_Exercise_: Quote from the first line below through the line that contains "Task: Click the Automatic", both included, and leave the pictures out.

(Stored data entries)
=====

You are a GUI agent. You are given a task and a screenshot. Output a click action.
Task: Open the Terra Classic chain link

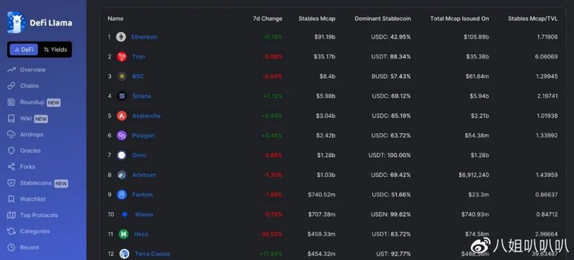[153, 254]
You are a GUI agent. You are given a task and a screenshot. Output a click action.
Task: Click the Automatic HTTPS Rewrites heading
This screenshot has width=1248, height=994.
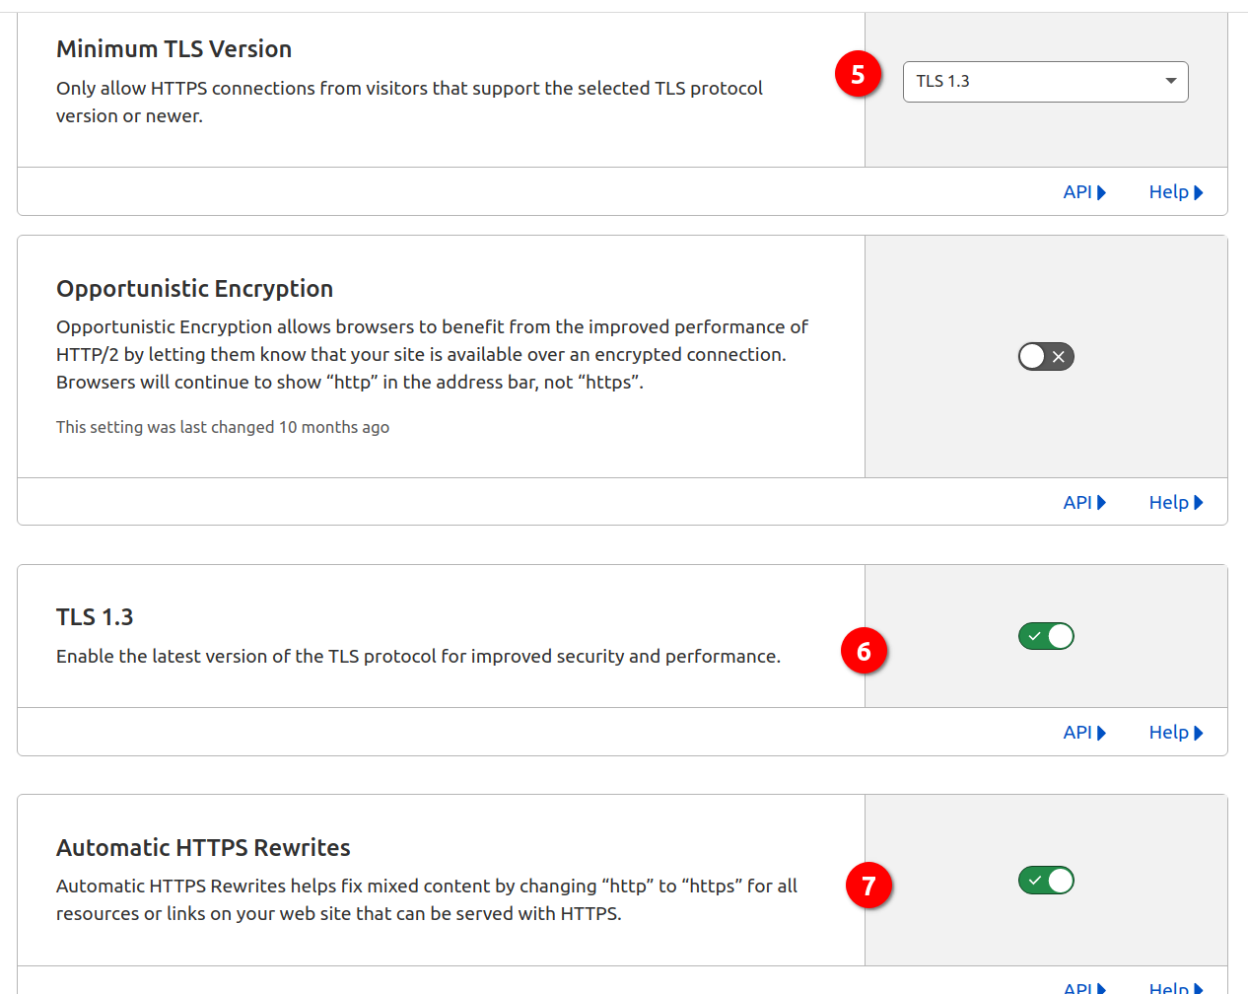pyautogui.click(x=203, y=848)
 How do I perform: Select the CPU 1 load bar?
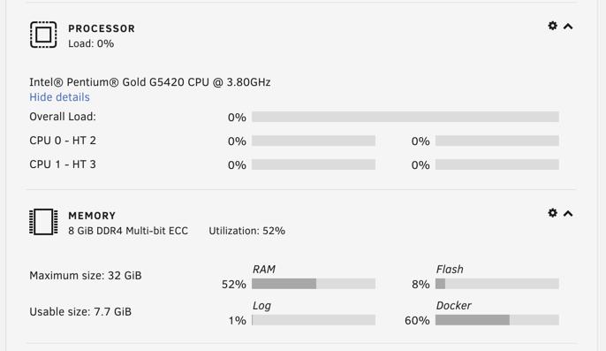point(314,164)
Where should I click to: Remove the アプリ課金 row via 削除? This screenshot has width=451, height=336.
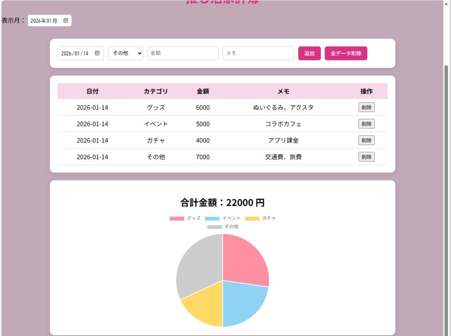tap(366, 140)
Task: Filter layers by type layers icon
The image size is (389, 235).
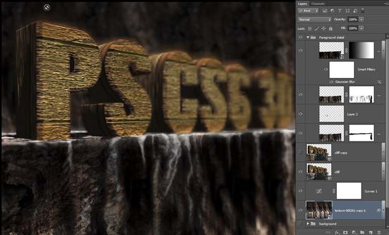Action: click(340, 11)
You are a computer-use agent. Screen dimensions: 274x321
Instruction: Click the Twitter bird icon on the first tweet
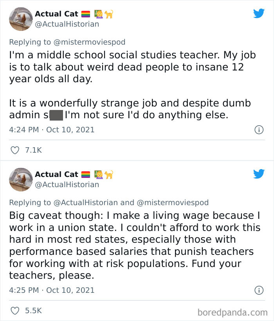point(259,13)
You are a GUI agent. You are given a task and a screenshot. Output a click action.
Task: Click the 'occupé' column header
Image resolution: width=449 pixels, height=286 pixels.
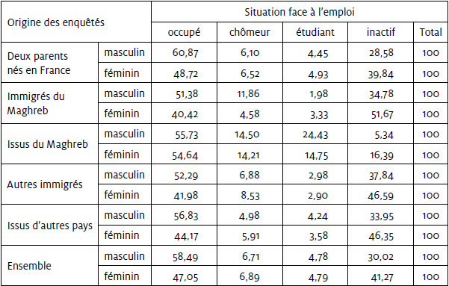184,32
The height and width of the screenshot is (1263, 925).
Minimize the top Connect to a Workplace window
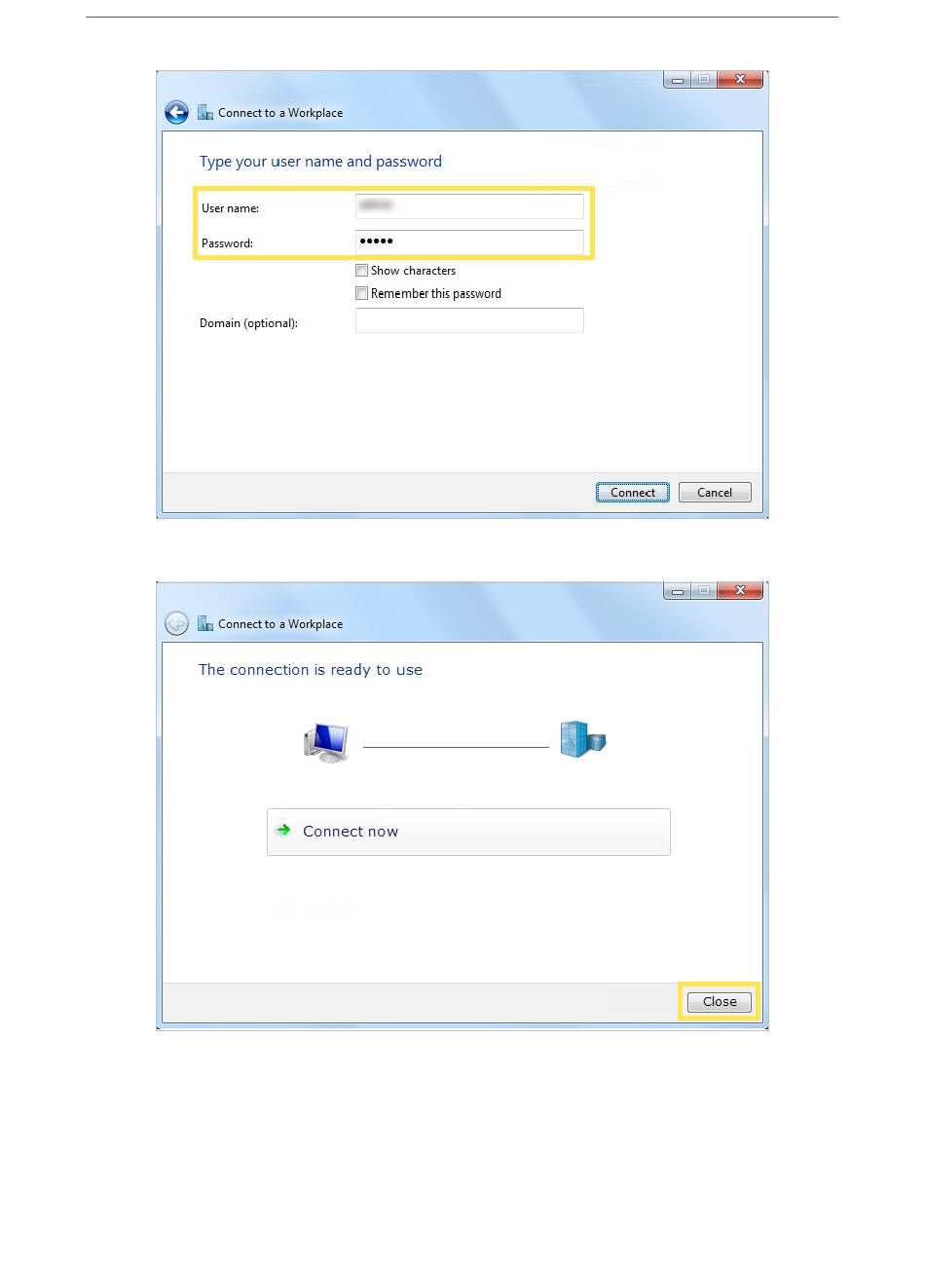(x=678, y=80)
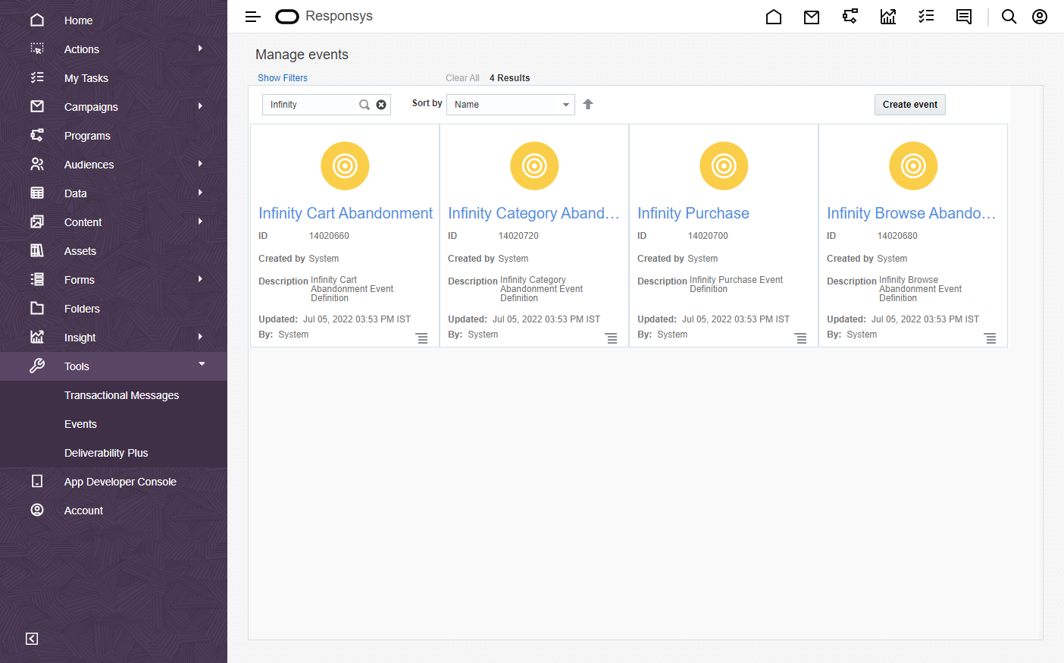
Task: Open the target icon on Infinity Purchase card
Action: (723, 165)
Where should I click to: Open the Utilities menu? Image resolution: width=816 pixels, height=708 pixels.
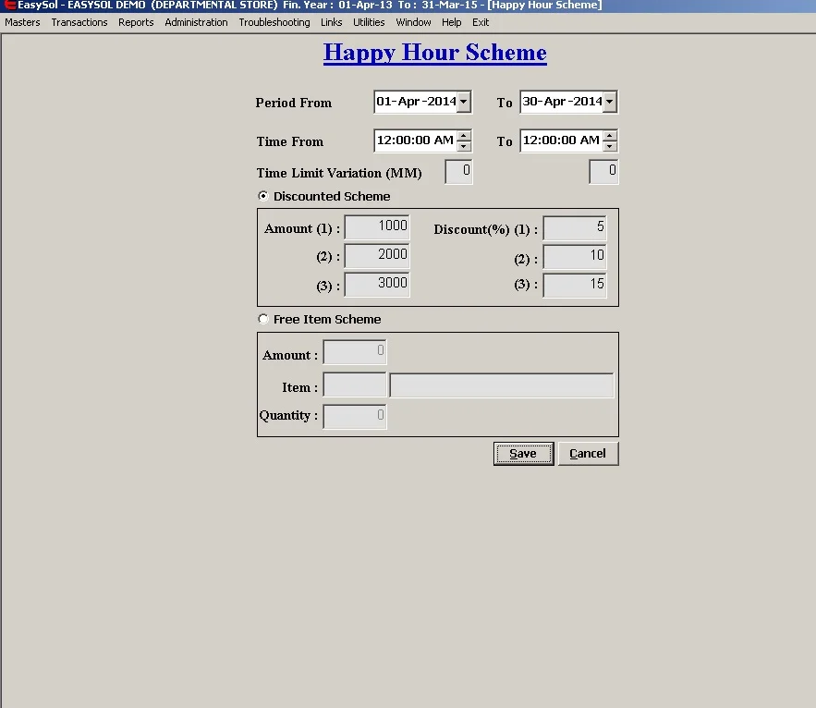(369, 22)
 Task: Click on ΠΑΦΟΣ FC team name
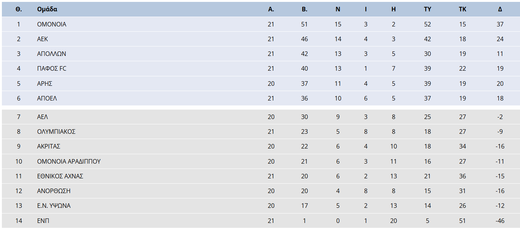click(x=52, y=68)
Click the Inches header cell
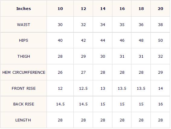This screenshot has height=129, width=171. point(24,9)
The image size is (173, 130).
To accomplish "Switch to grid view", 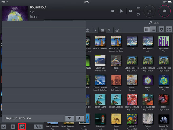I will coord(147,30).
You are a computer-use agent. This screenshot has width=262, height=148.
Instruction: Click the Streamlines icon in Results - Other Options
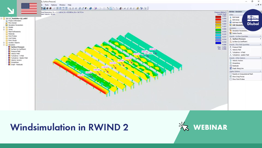click(x=231, y=63)
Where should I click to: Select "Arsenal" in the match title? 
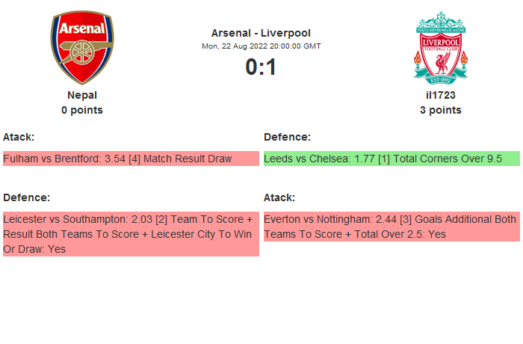click(232, 33)
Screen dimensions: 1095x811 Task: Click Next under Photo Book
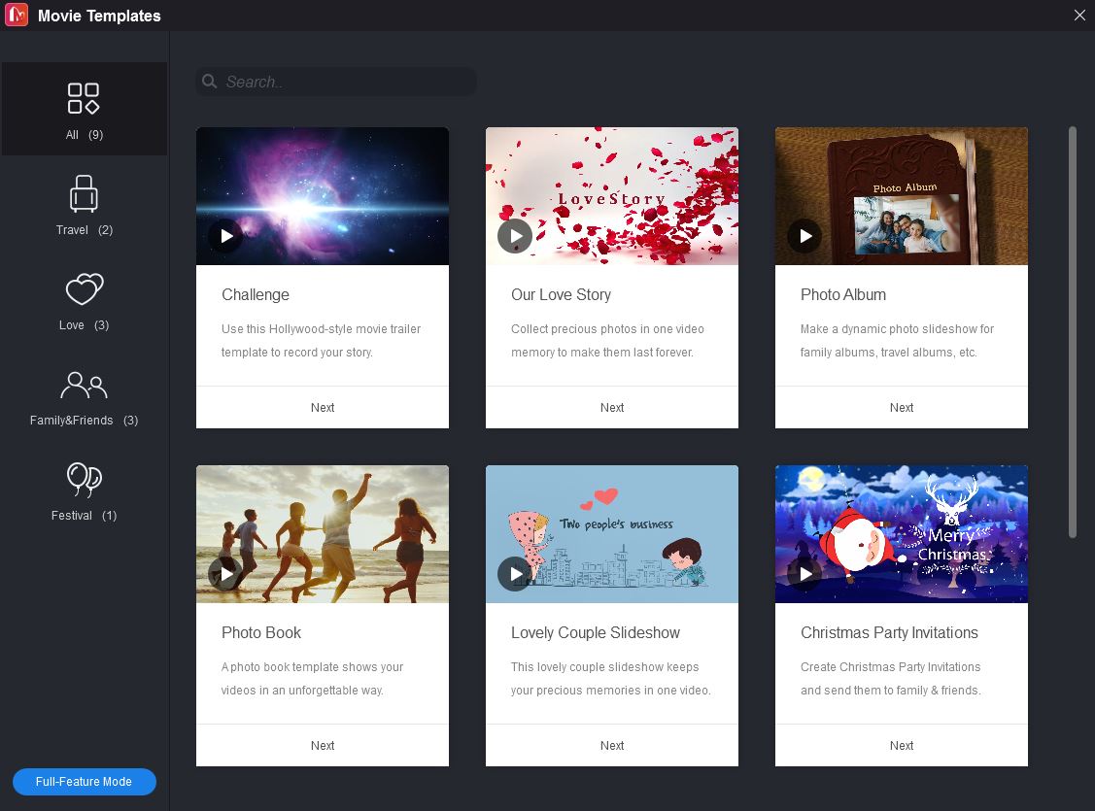pos(322,745)
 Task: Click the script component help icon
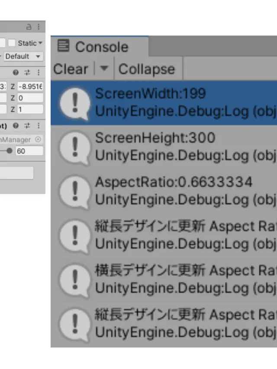(16, 126)
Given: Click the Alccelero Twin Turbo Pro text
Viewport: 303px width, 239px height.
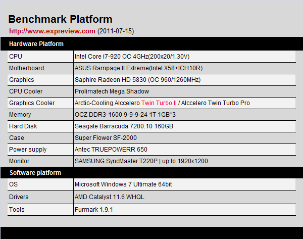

=====

_Exercise result_:
You are a GUI agent. You are given a task and a screenshot. Output a click action.
Task: Open the Terra Classic chain link

[153, 254]
You are a GUI agent. You are given a task and a screenshot. Output a click action.
Task: Click the Automatic HTTPS Rewrites heading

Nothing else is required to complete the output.